The Kingdom of Tokavsk, Session 13: A Missive from Ambassador Tomon Inket to Roshevian Emperor

There is not much that can be said of Tokavsk’s king.  Stergye is a hard man, perhaps harder than he need be, but the same can be said for nearly all monarchs.  He is the second member of his noble house to be raised to the throne, and he carries that fact with him wherever he goes.  House Tallat is one of the smaller Houses in the kingdom, and his ascension fifteen years ago was a surprise to say the least.  I noticed that some of his contemporaries in the more powerful houses—Shanay, Helkat, and Jondrav—bore resentment toward him.

Much of what I gathered of his character was through rumors.  As such, I am not certain as to their veracity.  Some said his hardness makes him cruel, others said it is a front and that he is more emotional than he lets on.  Those of his age and older who competed for the crown say he is willing to leave the fat on if it means he stays ahead.  He is both ambitious and meandering, angry and carved of ice, personal and distant.  He did take my interests into my consideration, so I can testify that the rumors of his stubborn refusal to listen are false.  When I did interact with him, I tried to assign the traits I had heard to the man standing before me and found little success.  He is as elusive as he is public, methinks.  He said little about Your Majesty beyond what he thought of Your policy toward the Hentars, but beyond that he took care not to let me observe his character.

You wanted me to study him for violent tendencies, and I am afraid I have failed this part of Your request.  I spent little time around him, instead conducting most of my affairs with administrators toward our Empire.  He remained a figure lurking on the fringes, never quite emerging from his hiding space.

There was one rumor that warmed my brain the most.  I heard it but once, but it has stayed with me since.  The young Lord Mortshana said in idle conversation that the time would soon come for Stergye to select his heir, as he is nearing fifty.  I asked him what this would mean for diplomatic affairs.  He did not answer me, just returned to his frivolous chatter.  I took his evasion to mean the tensions in the Tokavskan court would reach a breaking point, but I could not be certain.

The Kingdom of Tokavsk, Session 8: The Confession of a Traitor to the Court

Tokavsk has a tradition of forcing those convicted of high treason to confess their crimes.  The reasons for this tradition are unclear, and some argue it is unwise to disseminate the internal logic of the condemned.  The below confession is different in that, in addition to being the only letter we have retrieved from the current King’s reign, it is hardly a confession at all.  Rather, it reads more as a rant.  It also makes attempts to level accusations against the King, though it provides no specific examples, perhaps due to the intense fury of the author.

Iron-blooded is an apt sobriquet for him, more than apt.  They might as well have told me he was a fiend outright and shown me the antlers upon his head.  I’m laughing at the irony of it.  I was warned never to cross him, but I never thought his reaction would be as extreme as this.  To be a courtier is to serve the King, but it is also to fight for your House and your province.  That is what the system has always been, what I have been told.

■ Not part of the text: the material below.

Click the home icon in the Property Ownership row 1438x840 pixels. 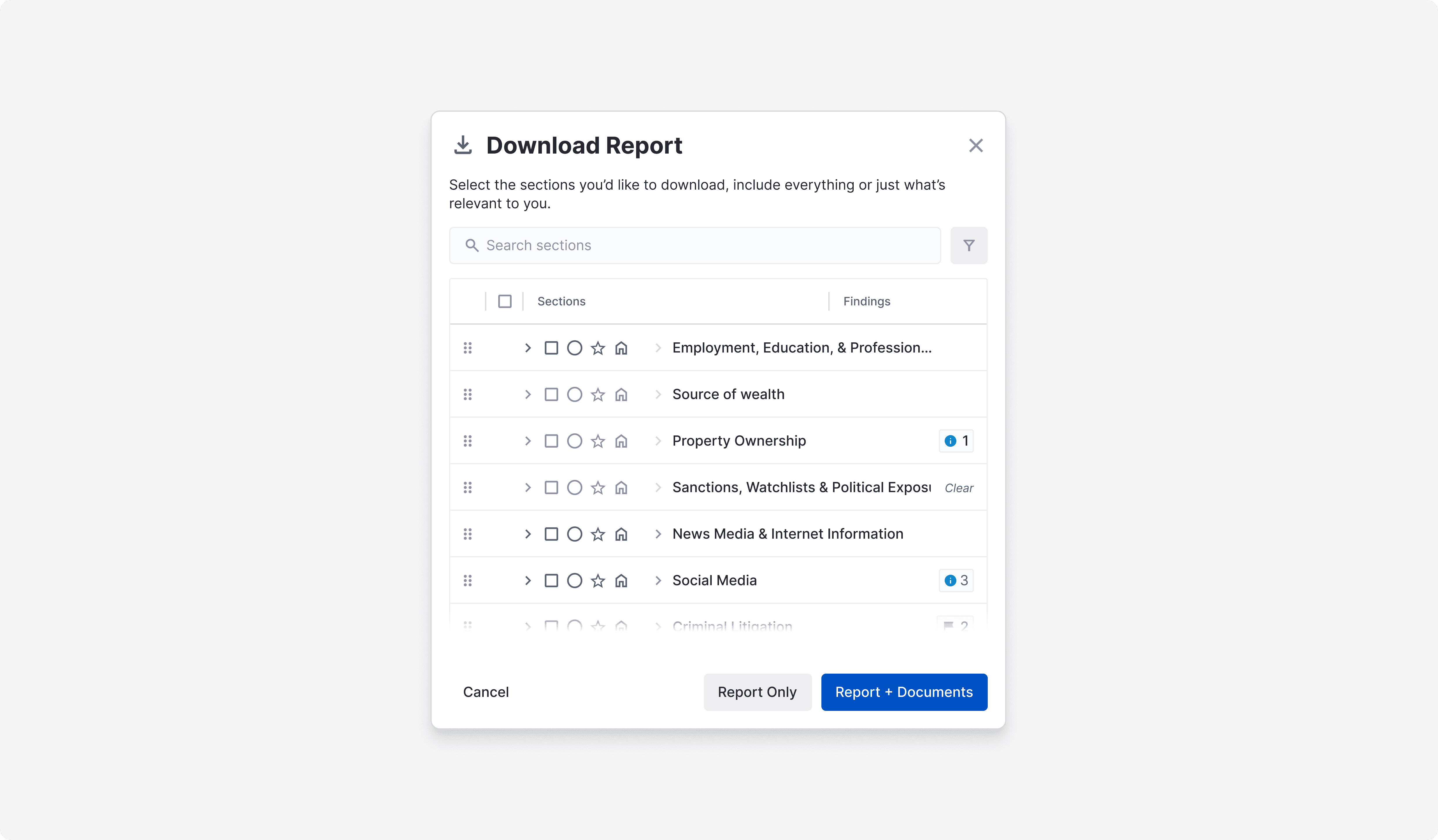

I did what was within my limits.  I never meant to tear the hide, but by the time I realized I had it was too late.  You want me to explain why I did what I did.  You want me to glorify the King, but I will not, will not, will not with my dying breath.  Let me fall into the Iyentsh River and never feel anything again but cold.  You have already condemned me to the eternal chill.  Nothing I write will reverse my fate.  See, I laugh—I laugh as I’m writing this, laugh to keep from screaming.  ‘Tis a cruel joke bestowed upon me.  The end was obvious from the beginning.  There is no freedom, not for anyone who does not agree expressly with the King, His Royal Majesty Stergye Tallat the Iron-Blooded, Short May He Reign.  Anyone who shows his dissent will end up as I have.  Let them know my name—let they who inhabit this cell after me feel it in the cold stone walls, taste it in the gruel meant to keep them alive until their execution.  Let them remember my essence, even if everywhere else the memory of my existence is stricken.  I know what happened to the ambassador.  I know what the King does to keep you close to his torch.  Those secrets will not die with me—someone else will find them—I promise you that.  Promise you with the same fervor with which you love your king.